[Items listed in a dataset]
____________

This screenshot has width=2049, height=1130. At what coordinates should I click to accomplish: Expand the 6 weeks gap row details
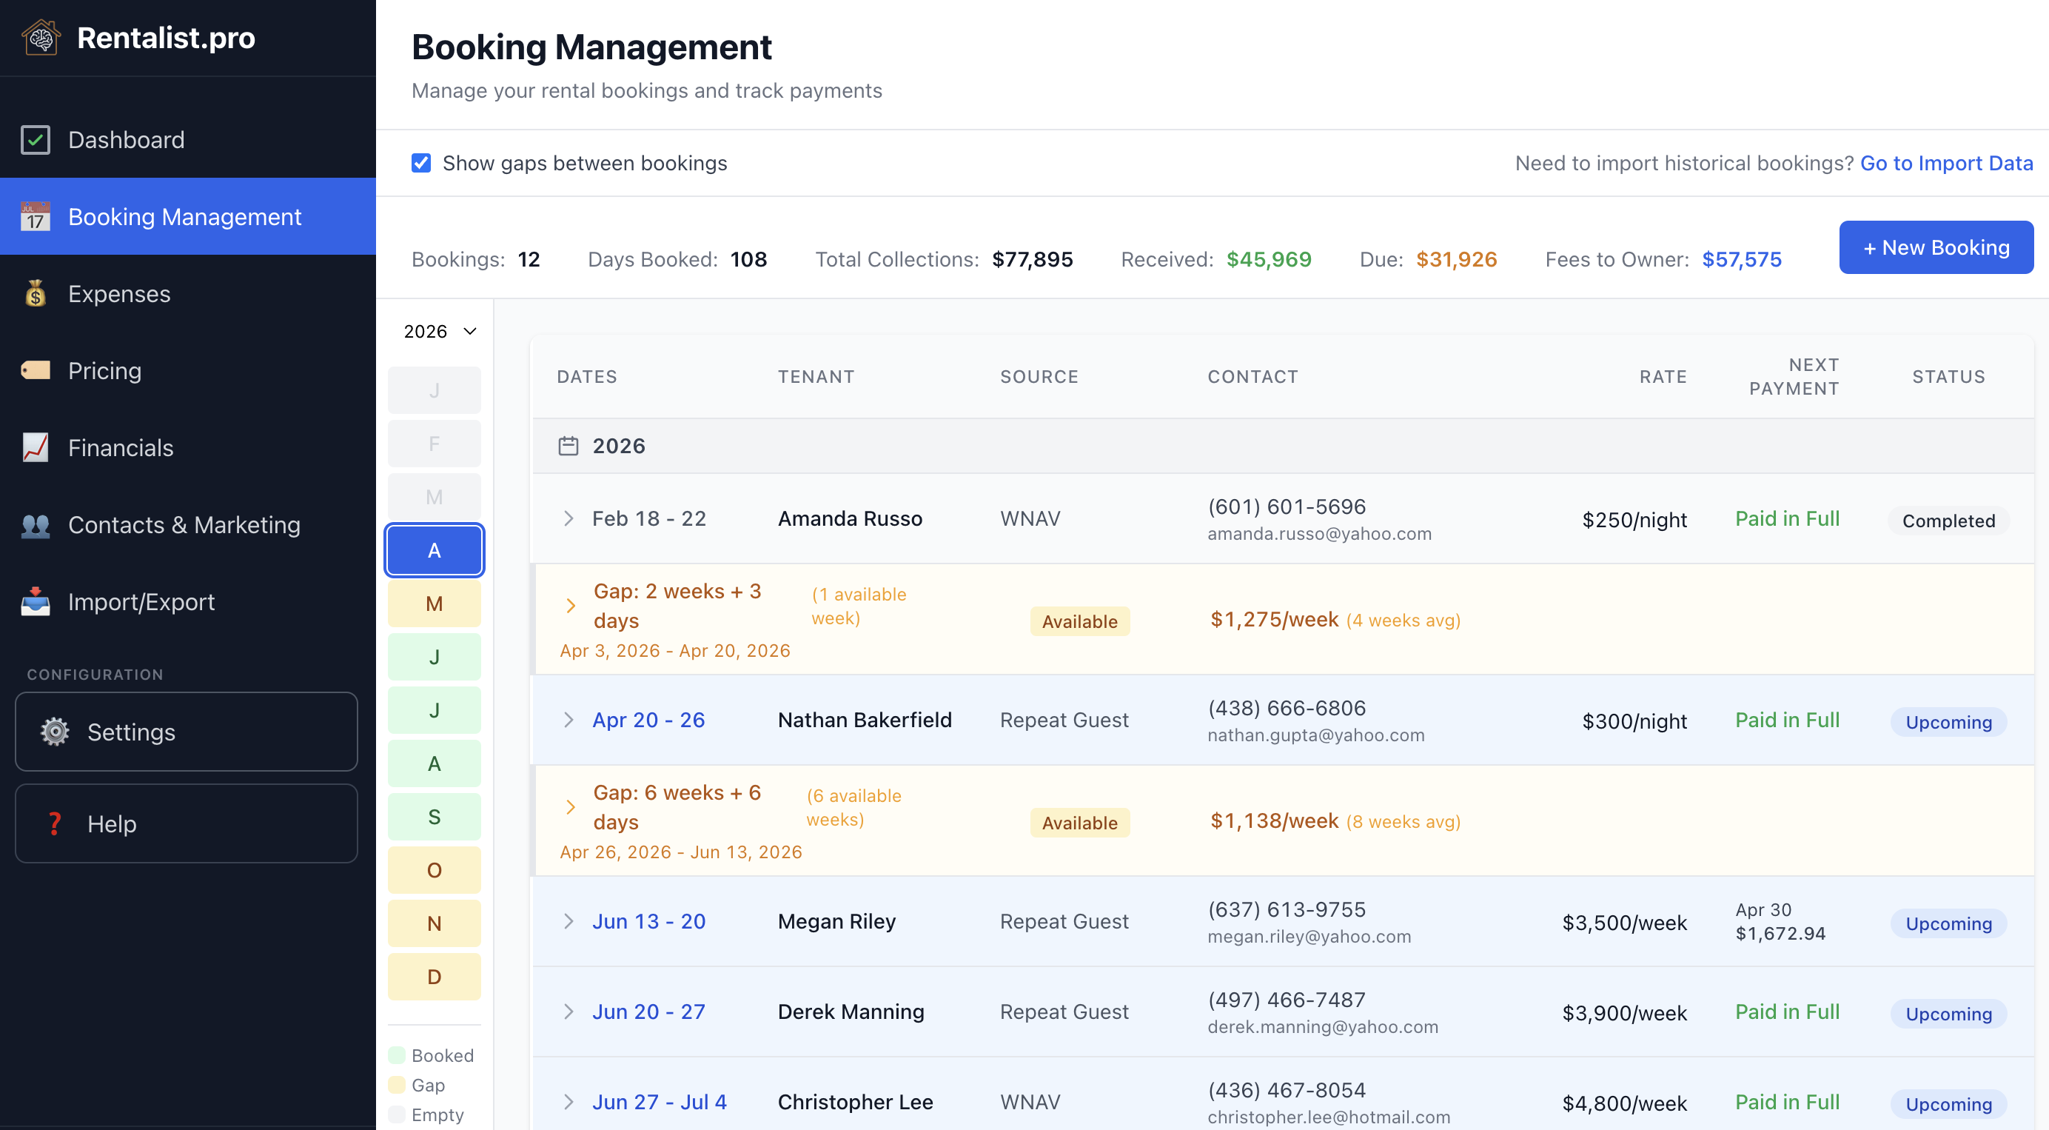(571, 806)
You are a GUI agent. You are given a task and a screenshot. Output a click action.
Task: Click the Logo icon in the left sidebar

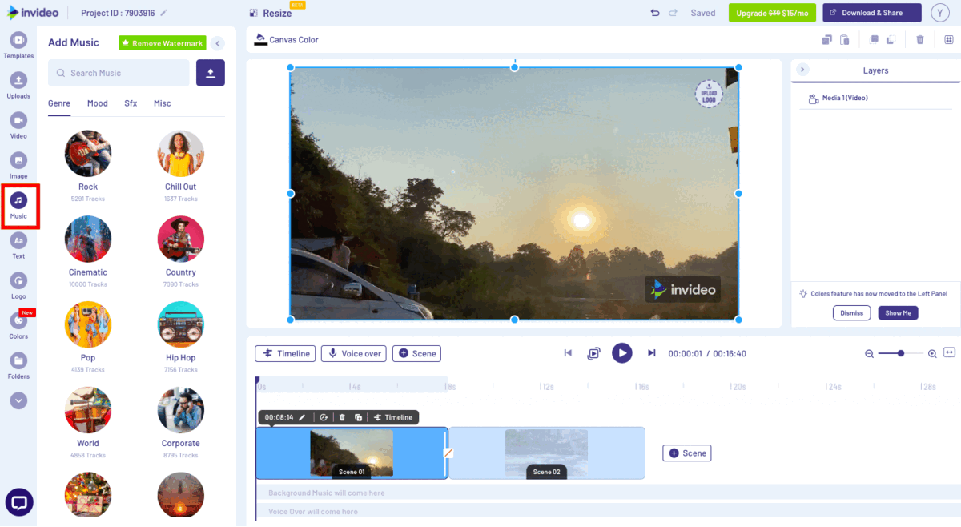(18, 284)
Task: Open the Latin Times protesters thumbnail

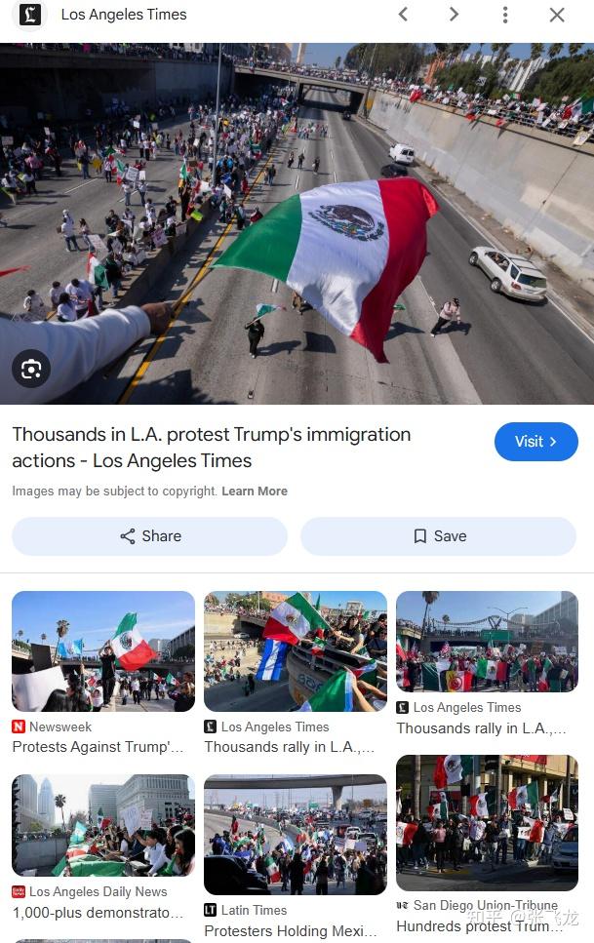Action: click(296, 835)
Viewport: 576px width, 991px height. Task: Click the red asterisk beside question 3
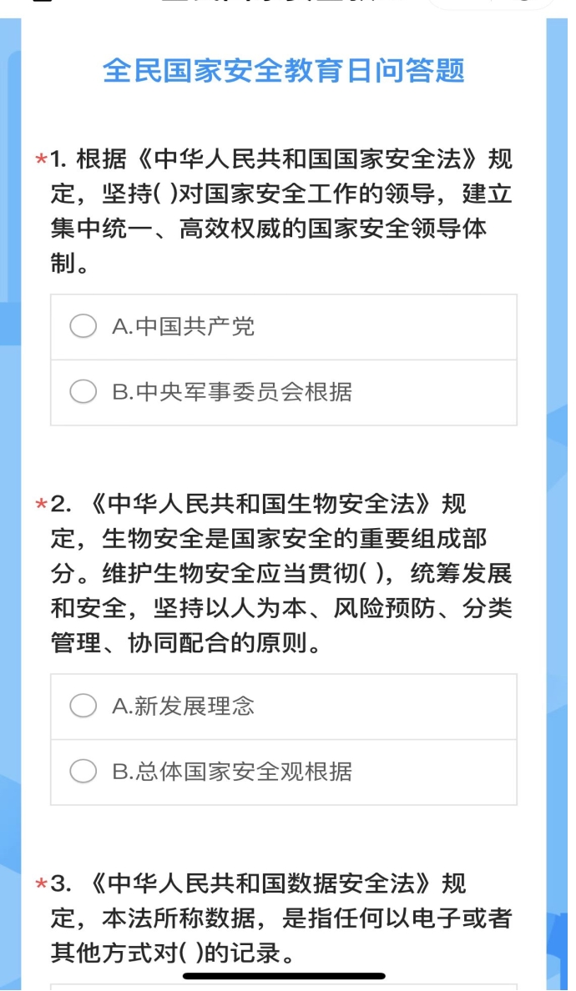[40, 883]
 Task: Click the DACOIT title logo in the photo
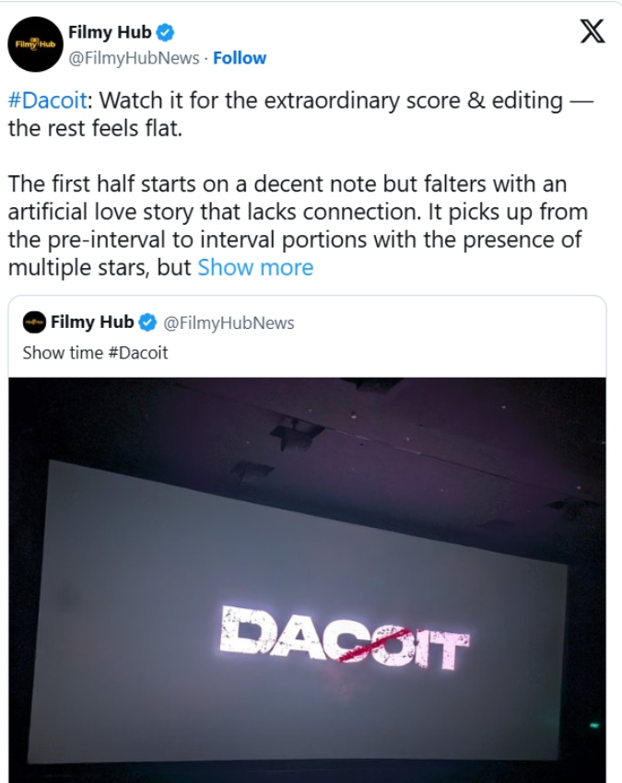(345, 637)
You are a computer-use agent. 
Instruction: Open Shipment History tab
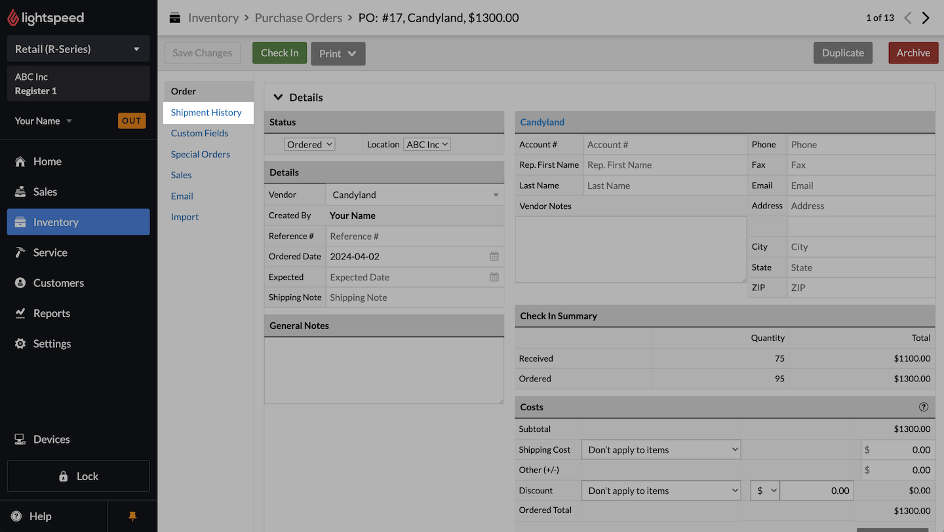pos(207,113)
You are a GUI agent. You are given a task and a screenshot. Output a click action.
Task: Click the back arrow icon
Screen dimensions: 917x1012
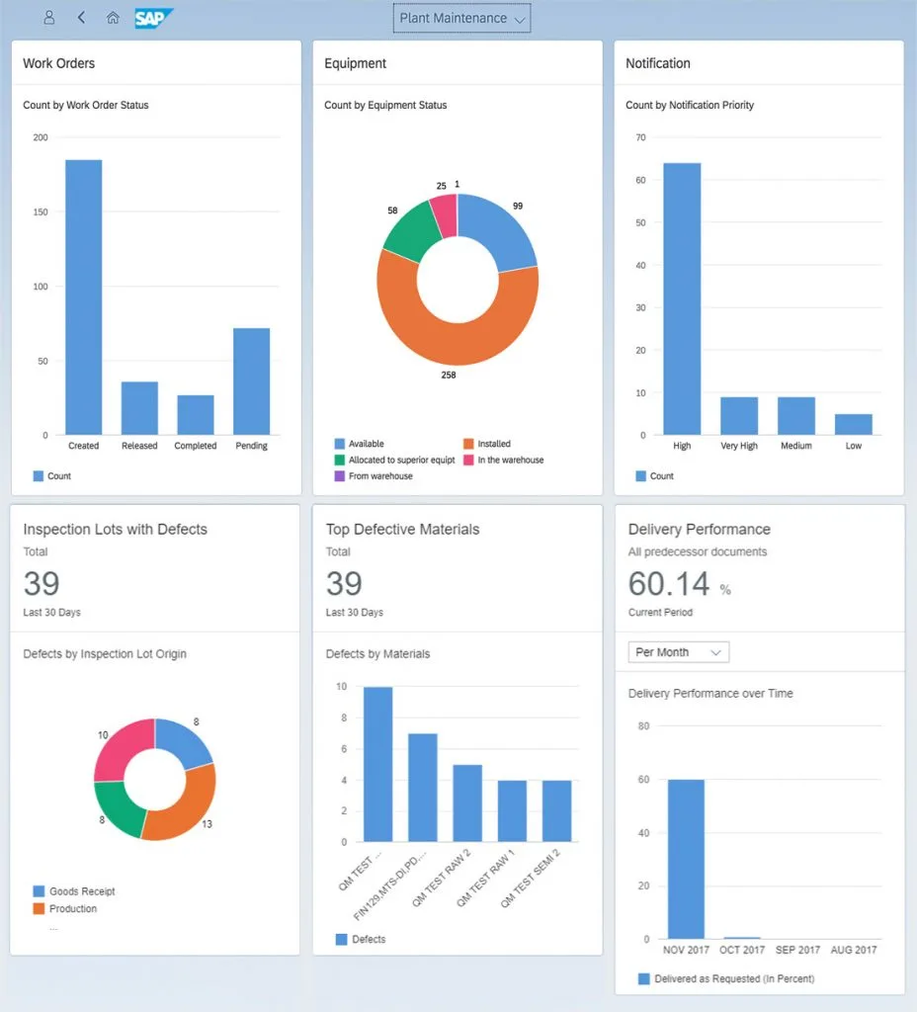(x=81, y=18)
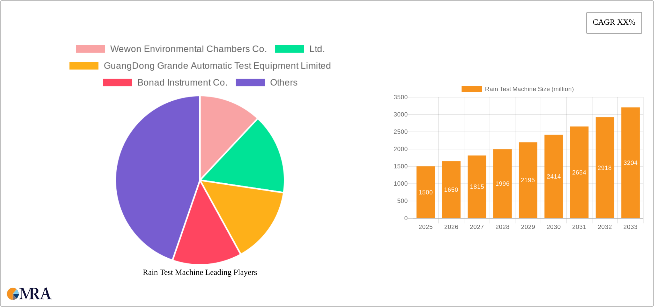Open the GuangDong Grande Automatic Test Equipment label

[x=218, y=66]
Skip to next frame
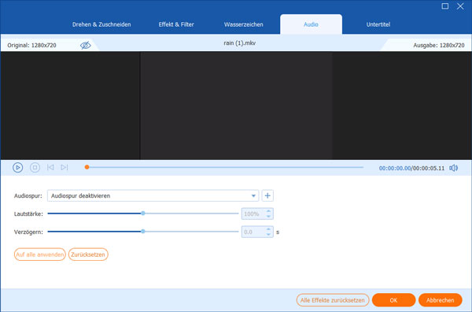Viewport: 472px width, 312px height. pyautogui.click(x=65, y=167)
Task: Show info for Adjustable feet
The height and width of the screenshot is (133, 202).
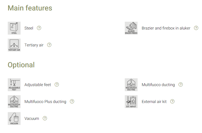Action: (x=57, y=84)
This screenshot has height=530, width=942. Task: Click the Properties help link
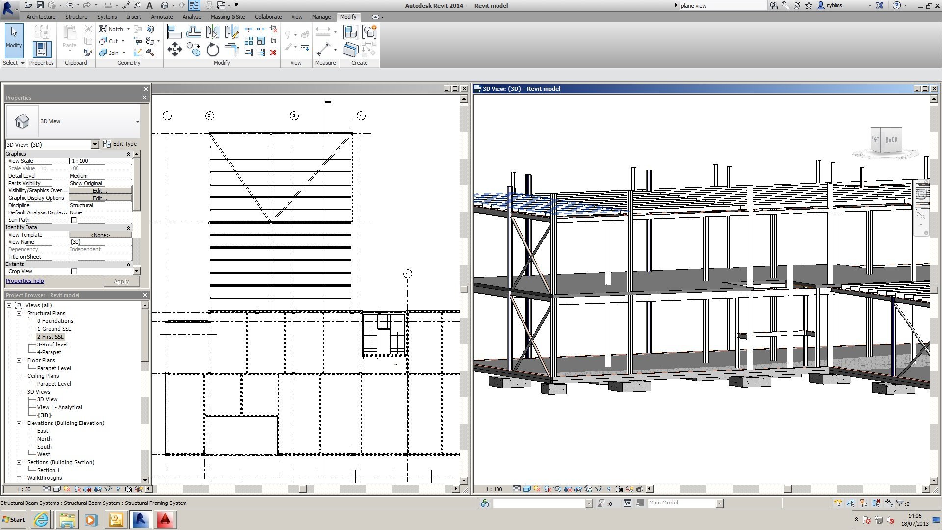pos(25,281)
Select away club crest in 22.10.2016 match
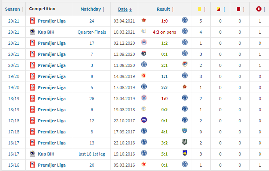269x171 pixels. (185, 142)

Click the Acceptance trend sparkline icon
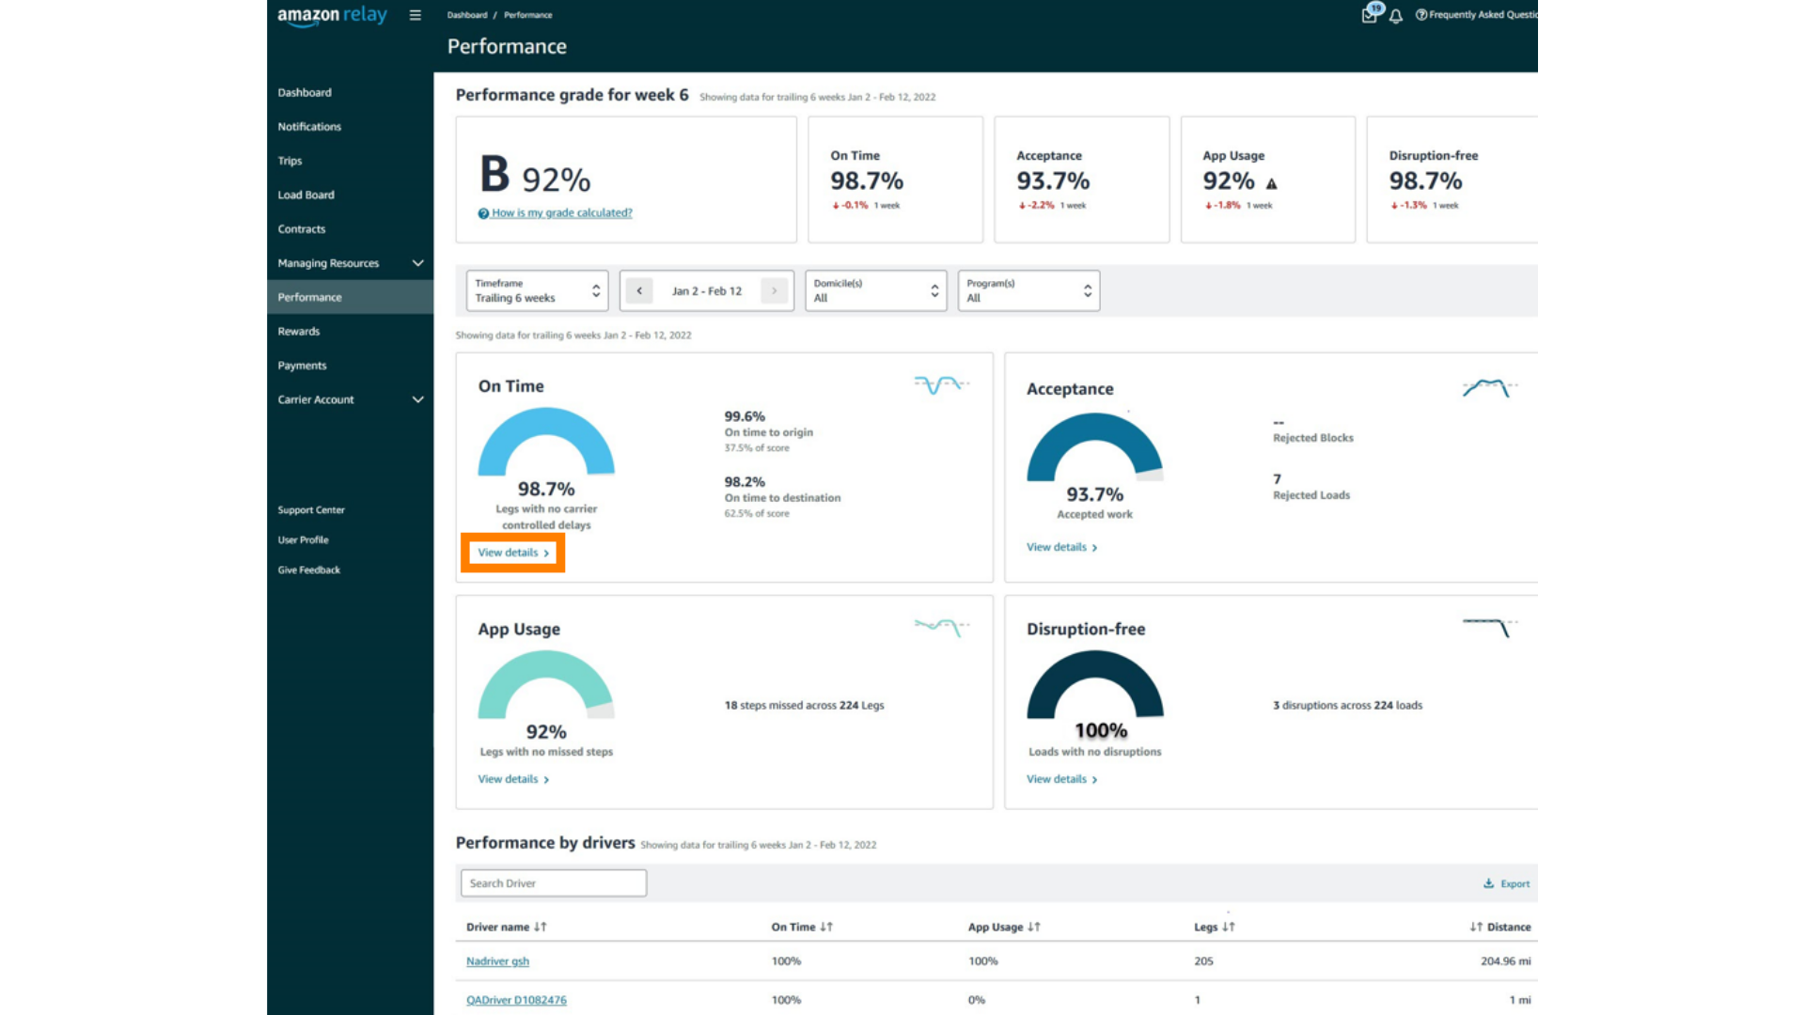coord(1489,387)
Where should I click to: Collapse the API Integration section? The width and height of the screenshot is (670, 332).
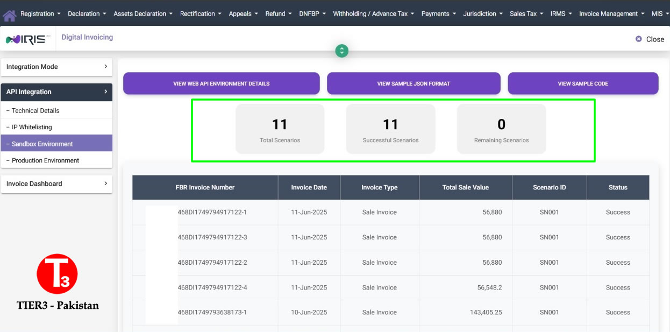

____________

TASK INSTRUCTIONS: Revise the entries above by replacing every occurrence of "screenshot" with "screen image" and leaving all other text unchanged. Omit the pictures from your version.

FINAL RESULT:
This screen image has width=2049, height=1130. At what coordinates should I click to accomplish: Expand the 6 weeks gap row details
(571, 806)
You are a GUI agent. You are given a task and a screen image. Output a click action.
Task: Click the Logo icon in the left sidebar

(18, 284)
Task: Open the Latin Times protesters thumbnail

Action: click(296, 835)
Viewport: 576px width, 991px height. Task: Click the red asterisk beside question 3
[40, 883]
 Task: Click the DACOIT title logo in the photo
(345, 637)
You are a computer-use agent. 
Instruction: Open Shipment History tab
pos(207,113)
You are a GUI agent. You are given a task and a screen image. Output a click action.
Task: Click the back arrow icon
Screen dimensions: 917x1012
(x=81, y=18)
Open the GuangDong Grande Automatic Test Equipment label

[x=218, y=66]
Skip to next frame
Viewport: 472px width, 312px height. pyautogui.click(x=65, y=167)
Task: Show info for Adjustable feet
The height and width of the screen image is (133, 202).
Action: (x=57, y=84)
This screen image has height=530, width=942. Task: Click the Properties help link
pos(25,281)
Select away club crest in 22.10.2016 match
269x171 pixels. (185, 142)

Click the Acceptance trend sparkline icon
coord(1489,387)
Where should I click to: Collapse the API Integration section? The width and height of the screen image is (670, 332).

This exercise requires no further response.